In President Trump’s first extended comments about the Washington, D.C., golf course he wants to renovate, he delivered a withering assessment of the current state of the property.
On Sunday, following a tour of the century-plus-old Blue Course at East Potomac Golf Links, Trump, in a Truth Social post, described the course as “dilapidated, worn out, and very dangerous,” citing falling tree branches as a threat to golfers. “Additionally, the sprinkler system is gone, there is no filtration, and the remaining sprinklers are incapable of even doing 10% of what is needed,” the president continued. “The grass is largely dead, the greens are virtually unplayable, and the Course is in very poor general condition.”

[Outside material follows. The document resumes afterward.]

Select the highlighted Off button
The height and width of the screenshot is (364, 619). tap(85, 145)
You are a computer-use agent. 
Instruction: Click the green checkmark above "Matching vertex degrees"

Trump said he visited the site with a group that included Interior Secretary Doug Burgum, whose National Park Service is overseeing the project, and golf-course architect Tom Fazio, whom Trump handpicked to redesign the course. “It was determined that, on this fantastic site, with water and unparalleled views of D.C.’s Monuments, we will build one of the Greatest Golf Courses anywhere in the World,” Trump wrote.
He said construction of the course will begin on Sept. 1 and “will go quickly.”
Before any ground is broken in earnest (legally, anyway), the NPS will need the blessing of the courts. After wresting control of the beloved property from the National Links Trust late last year, the Trump administration unveiled plans for East Potomac that bared little resemblance to the existing Walter Travis design and also did away with nine of the property’s other 18 holes, The plans for the seemingly more upscale course (and the park at large) have raised concerns from area golfers about access and future cost of green fees.
Threat of a wholesale demolition and re-imagination of East Potomac Park, which is listed on the National Register of Historic Places, triggered a February lawsuit from the DC Preservation League and, in May, an emergency motion to prohibit the NPS from beginning any renovations. The federal judge who ruled on that motion told Justice Department lawyers that there would be “serious consequences” if the administration proceeded with any major work on the course without getting approval and notifying the court in advance.
The next hearing for that motion is scheduled for July 2, Rebecca Miller, the DC Preservation League’s executive director, told GOLF.com earlier this month.
Miller said she is hopeful the judge will issue an injunction that would prevent the NPS from proceeding with any construction until it has approval from all necessary parties. Miller said she would like to see a faithful restoration of Travis’s design. “Under Section 106 of the Preservation Act, that golf course is character-defining for the historic district,” Miller said. “So, yes, it should be restored. If there are going to be changes made, those changes can be minimized so that they have less of an adverse effect on the course.” She added, “A wholesale redesign would not be consistent with preservation standards.”
On Monday, the DC Preservation League filed more court documents — this time, a “friend of the court” briefing with historic perspectives about the Blue Course from the Walter J. Travis Society.
“The Society does not ask the Court to decide who should redesign East Potomac, or to freeze the course as it stood in 1920,” the briefing reads. “Courses evolve; the Park Service says so itself. What the Park Service cannot do is change a historic course while treating the law as if it were not there.”
Later, the briefing states, “For the non-golfer, the short point is this: the historic value of East Potomac lies in the arrangement, the placement of features on the ground, not in the dirt itself. Change the arrangement and you change the historic resource.”
In his Truth Social post, Trump concluded that the course will be “designed to the Highest Standards of Golf, but also in such a way that the General Public will love it.”